Scaling an org with agentic engineering
A few months ago, several people on our engineering team told me they were afraid for their jobs. Not in a vague, abstract way — they meant it concretely. They saw what the new generation of agentic coding tools could do and wondered where that left them.
I don’t think the fear is irrational. But I do think it’s pointed at the wrong thing. The question isn’t whether AI can write code — it’s who learns to direct it effectively, and what infrastructure makes that direction safe. That’s what we’re building toward at Sunday.
What follows is our current thinking. It’s a work in progress, not a finished playbook.
The shift: prompting as programming
The most important thing to understand about agentic coding tools is that the primary skill they require is not writing code — it’s writing precise, well-structured instructions. Prompting is the new programming, at least at the orchestration layer.
That’s a genuine leveling of the playing field. Someone with deep domain knowledge but limited coding experience can now express a working solution, provided they can describe it clearly. The distance between “I know what we need” and “I can ship what we need” is compressing.
But compression doesn’t mean elimination. There are things that require real engineering judgment — understanding how an agent’s output interacts with a production system, knowing when a generated solution is subtly wrong, maintaining a codebase that agents didn’t architect. Those skills still matter. They matter more, not less, because the blast radius of a confident, fast-moving mistake is larger when the code is being written autonomously.
So the goal isn’t to make engineers less necessary. It’s to make everyone more capable of contributing to the pipeline from idea to shipped product — while investing seriously in the infrastructure that makes autonomous contribution safe.
How we’re rolling this out
We’re thinking about this in phases. We’re actively in the first two; the others are directional.
What makes this work: skills and guardrails
The phase model only holds together if we invest in two things in parallel.

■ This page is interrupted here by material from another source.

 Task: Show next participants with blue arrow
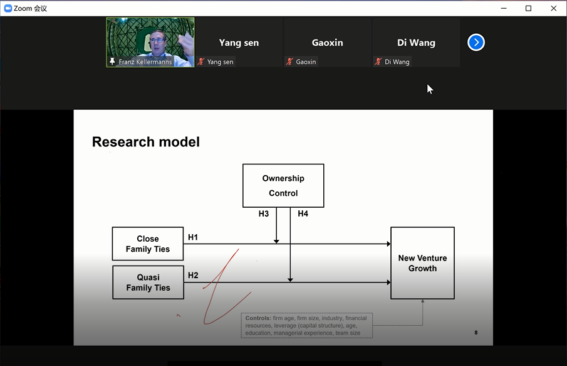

The first is skills — codified, agreed-upon prompting patterns for common tasks. At Sunday, a “skill” is essentially a document that tells an agent how to do a specific class of work correctly: what inputs to expect, what constraints to respect, what the output should look like. When we agree on a skill as a team, we’re doing something more valuable than writing a prompt — we’re encoding institutional knowledge about how we build software. That knowledge compounds.

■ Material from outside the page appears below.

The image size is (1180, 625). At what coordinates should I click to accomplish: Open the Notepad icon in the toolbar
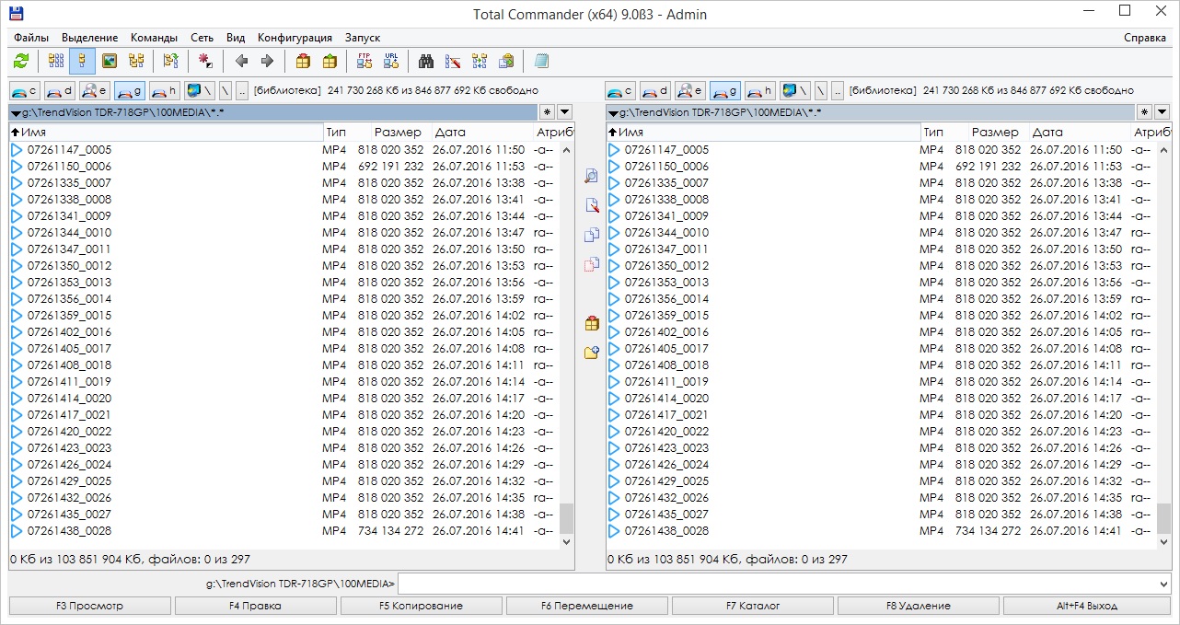[x=541, y=62]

Skills aren’t just for agents. They’re the canonical artifact that replaces scattered interpretations of how we work. Before skills, everyone had their own mental model of how to do a given task — some accurate, some outdated, most somewhere in between. A skill forces alignment. It’s the difference between “here’s how I’d prompt for this” and “here’s how Sunday does this.” That’s valuable independent of AI. The agent utility is almost a bonus.
The second is guardrails. These are the technical and process constraints that make it safe for less technical contributors to direct agents. Automated tests that catch bad output. Review workflows that route agent contributions through the right eyes. Clear boundaries on what an agent is permitted to touch.
The guardrails aren’t restrictions on what’s possible. They’re what makes it possible to expand access without accumulating hidden risk.
This is the answer to the job-fear question: engineers who invest in building this infrastructure become the people who make it safe for the whole org to move faster. That’s not a diminished role. It’s a more leveraged one.
What we don’t know yet
How do you maintain code quality and architectural coherence when contributors don’t have a mental model of the full system? What does code review look like when the reviewer didn’t write any of the code being reviewed? How do you build organizational trust in agent output without requiring every contributor to understand how agents work under the hood? And — the question I genuinely don’t have an answer to — where does the responsibility live when an autonomous agent ships something that breaks things?
Phase 4 is the version of this where those questions are answered well enough to act on. We’re not there. But working through phases 1 and 2 seriously is how we get there.